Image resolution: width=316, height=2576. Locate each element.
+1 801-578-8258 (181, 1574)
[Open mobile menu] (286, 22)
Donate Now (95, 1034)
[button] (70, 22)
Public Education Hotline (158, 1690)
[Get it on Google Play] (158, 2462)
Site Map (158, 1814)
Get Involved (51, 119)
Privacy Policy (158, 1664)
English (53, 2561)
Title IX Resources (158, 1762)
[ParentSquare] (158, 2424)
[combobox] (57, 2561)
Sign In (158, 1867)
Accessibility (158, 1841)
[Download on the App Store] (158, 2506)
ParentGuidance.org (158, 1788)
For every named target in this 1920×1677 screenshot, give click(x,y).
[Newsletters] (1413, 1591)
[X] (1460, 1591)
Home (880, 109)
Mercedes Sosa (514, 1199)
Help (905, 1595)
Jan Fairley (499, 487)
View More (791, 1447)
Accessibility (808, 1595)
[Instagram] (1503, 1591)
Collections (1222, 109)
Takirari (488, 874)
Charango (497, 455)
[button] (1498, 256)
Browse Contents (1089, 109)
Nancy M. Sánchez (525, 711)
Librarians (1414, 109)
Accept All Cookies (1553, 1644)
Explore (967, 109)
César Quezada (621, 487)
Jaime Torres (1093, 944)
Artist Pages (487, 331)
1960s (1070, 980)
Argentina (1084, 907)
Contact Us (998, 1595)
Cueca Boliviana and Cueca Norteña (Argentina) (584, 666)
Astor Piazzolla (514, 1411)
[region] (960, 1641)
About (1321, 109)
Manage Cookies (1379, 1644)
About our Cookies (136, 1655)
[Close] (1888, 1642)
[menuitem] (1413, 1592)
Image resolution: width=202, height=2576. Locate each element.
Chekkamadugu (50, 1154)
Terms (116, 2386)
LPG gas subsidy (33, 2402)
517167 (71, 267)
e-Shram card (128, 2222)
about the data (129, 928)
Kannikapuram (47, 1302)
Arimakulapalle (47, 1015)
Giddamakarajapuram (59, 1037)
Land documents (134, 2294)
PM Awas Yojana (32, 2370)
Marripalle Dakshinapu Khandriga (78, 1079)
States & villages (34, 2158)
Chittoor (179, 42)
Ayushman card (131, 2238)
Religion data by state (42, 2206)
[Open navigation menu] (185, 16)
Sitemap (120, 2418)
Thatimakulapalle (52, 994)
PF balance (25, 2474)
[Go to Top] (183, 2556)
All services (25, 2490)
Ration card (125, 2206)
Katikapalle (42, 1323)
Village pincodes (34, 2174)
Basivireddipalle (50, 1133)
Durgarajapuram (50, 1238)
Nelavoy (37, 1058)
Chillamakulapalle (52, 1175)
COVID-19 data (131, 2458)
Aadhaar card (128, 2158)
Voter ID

= = =

◆ ACTIVITY ◆
Return the full data, every line of it, with nothing altered.

◆ ANSWER SECTION ◆
Image resolution: width=316, height=2576. Locate each element.
+1 801-578-8258 (181, 1574)
[Open mobile menu] (286, 22)
Donate Now (95, 1034)
[button] (70, 22)
Public Education Hotline (158, 1690)
[Get it on Google Play] (158, 2462)
Site Map (158, 1814)
Get Involved (51, 119)
Privacy Policy (158, 1664)
English (53, 2561)
Title IX Resources (158, 1762)
[ParentSquare] (158, 2424)
[combobox] (57, 2561)
Sign In (158, 1867)
Accessibility (158, 1841)
[Download on the App Store] (158, 2506)
ParentGuidance.org (158, 1788)
For every named target in this 1920×1677 screenshot, give click(x,y).
[Newsletters] (1413, 1591)
[X] (1460, 1591)
Home (880, 109)
Mercedes Sosa (514, 1199)
Help (905, 1595)
Jan Fairley (499, 487)
View More (791, 1447)
Accessibility (808, 1595)
[Instagram] (1503, 1591)
Collections (1222, 109)
Takirari (488, 874)
Charango (497, 455)
[button] (1498, 256)
Browse Contents (1089, 109)
Nancy M. Sánchez (525, 711)
Librarians (1414, 109)
Accept All Cookies (1553, 1644)
Explore (967, 109)
César Quezada (621, 487)
Jaime Torres (1093, 944)
Artist Pages (487, 331)
1960s (1070, 980)
Argentina (1084, 907)
Contact Us (998, 1595)
Cueca Boliviana and Cueca Norteña (Argentina) (584, 666)
Astor Piazzolla (514, 1411)
[region] (960, 1641)
About (1321, 109)
Manage Cookies (1379, 1644)
About our Cookies (136, 1655)
[Close] (1888, 1642)
[menuitem] (1413, 1592)
Image resolution: width=202, height=2576. Locate each element.
Chekkamadugu (50, 1154)
Terms (116, 2386)
LPG gas subsidy (33, 2402)
517167 (71, 267)
e-Shram card (128, 2222)
about the data (129, 928)
Kannikapuram (47, 1302)
Arimakulapalle (47, 1015)
Giddamakarajapuram (59, 1037)
Land documents (134, 2294)
PM Awas Yojana (32, 2370)
Marripalle Dakshinapu Khandriga (78, 1079)
States & villages (34, 2158)
Chittoor (179, 42)
Ayushman card (131, 2238)
Religion data by state (42, 2206)
[Open navigation menu] (185, 16)
Sitemap (120, 2418)
Thatimakulapalle (52, 994)
PF balance (25, 2474)
[Go to Top] (183, 2556)
All services (25, 2490)
Ration card (125, 2206)
Katikapalle (42, 1323)
Village pincodes (34, 2174)
Basivireddipalle (50, 1133)
Durgarajapuram (50, 1238)
Nelavoy (37, 1058)
Chillamakulapalle (52, 1175)
COVID-19 data (131, 2458)
Aadhaar card (128, 2158)
Voter ID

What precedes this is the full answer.